Segundo a coordenadora da pesquisa, a bióloga Mariana Alonso, este é o primeiro registro do tipo no Brasil e um dos poucos descritos no restante do mundo. O achado acende um alerta sobre a contaminação dos oceanos por resíduos de medicamentos e seus possíveis impactos em espécies marinhas ameaçadas de extinção.
Os resultados ainda não foram revisados por pares.
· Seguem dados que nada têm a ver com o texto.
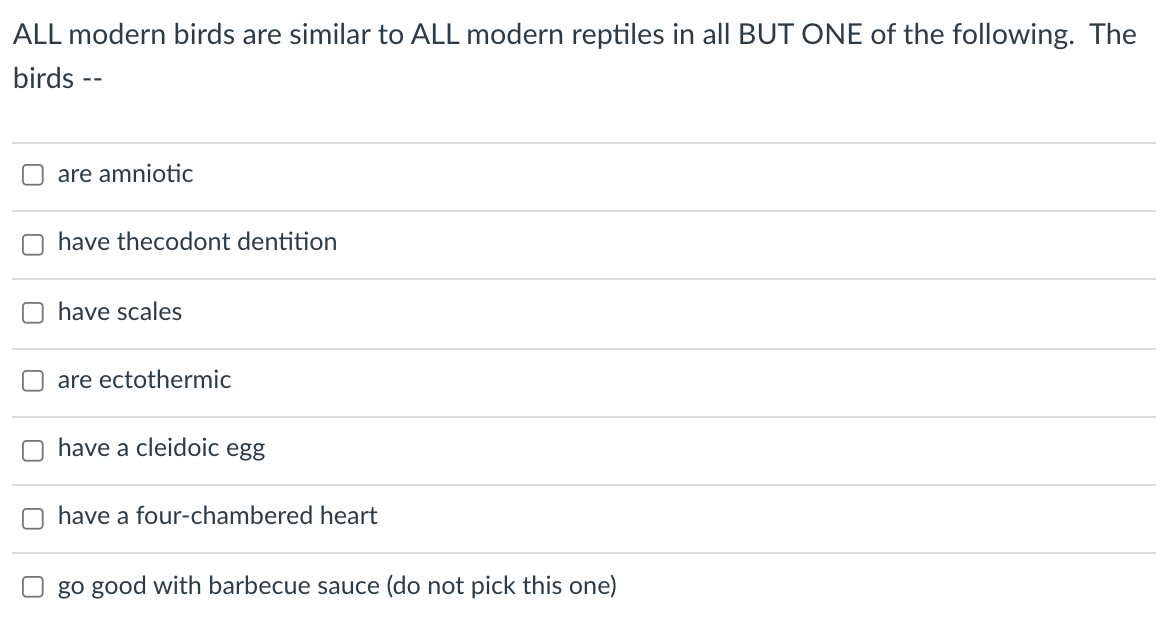Viewport: 1164px width, 628px height.
Task: Click the four-chambered heart answer text
Action: click(x=217, y=516)
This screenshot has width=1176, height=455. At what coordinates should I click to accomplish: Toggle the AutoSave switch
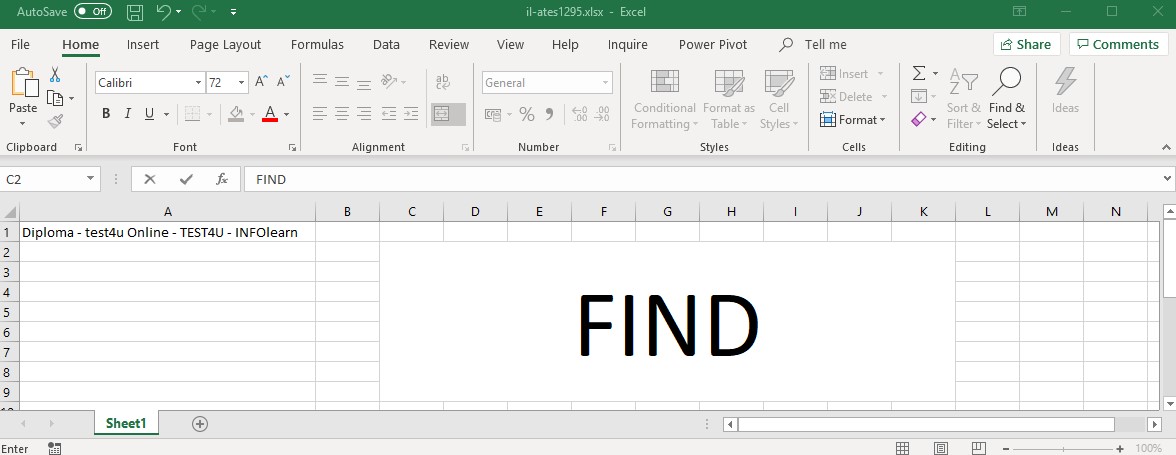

De acordo com a professora, o artigo deverá ser submetido à publicação em revista científica até o fim deste mês.
A equipe analisou 20 tubarões-martelo de duas espécies —o tubarão-martelo-recortado (Sphyrna lewini) e o tubarão-martelo-liso (Sphyrna zygaena)— capturados acidentalmente por pescadores parceiros do projeto em pontos do litoral do Rio de Janeiro, como Copacabana, Barra da Tijuca, Recreio e Guaratiba.
Foram examinados diferentes tecidos e órgãos, entre os quais fígado, músculo, brânquias, cérebro e as ampolas de Lorenzini, estruturas sensoriais localizadas na cabeça dos tubarões. O trabalho levou cerca de três anos entre a coleta dos animais, as análises laboratoriais e a interpretação dos dados.
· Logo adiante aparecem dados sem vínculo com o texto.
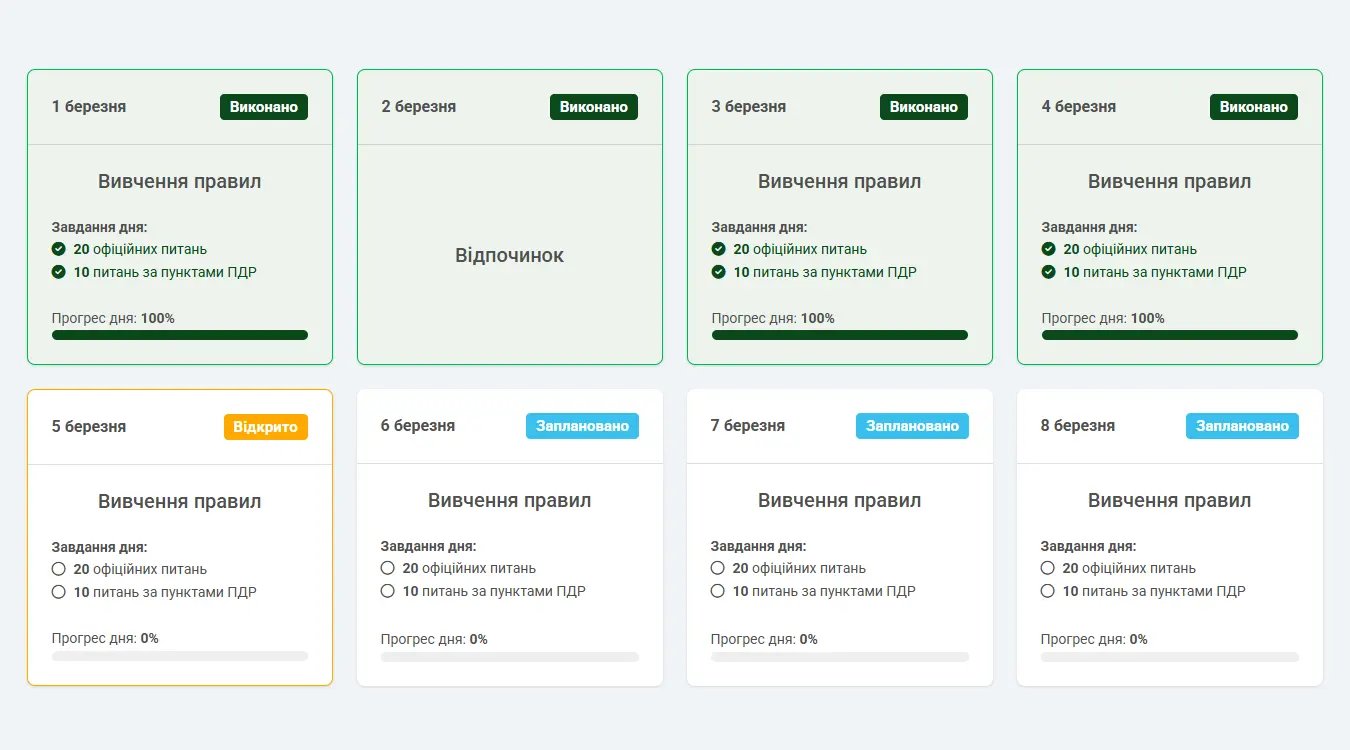The height and width of the screenshot is (750, 1350).
Task: Mark the 20 official questions circle on 8 березня
Action: (1048, 568)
"Normalmente, o fígado é o órgão onde encontramos a maior parte dos contaminantes. Desta vez, a sertralina apareceu praticamente apenas no cérebro. Foi isso que nos chamou atenção", afirma Mariana Alonso.
Segundo a bióloga, a sertralina foi detectada na maior parte dos tubarões analisados. Em alguns exemplares o antidepressivo não foi detectado, explicou Alonso, possivelmente por limitações relacionadas ao tamanho das amostras e à sensibilidade dos equipamentos utilizados.
Questionados, os pesquisadores responsáveis pelo estudo disseram que não divulgariam o número exato de animais em que a substância foi identificada porque o artigo ainda está em fase final de submissão a uma revista científica e os dados detalhados só serão tornados públicos após a revisão por pares.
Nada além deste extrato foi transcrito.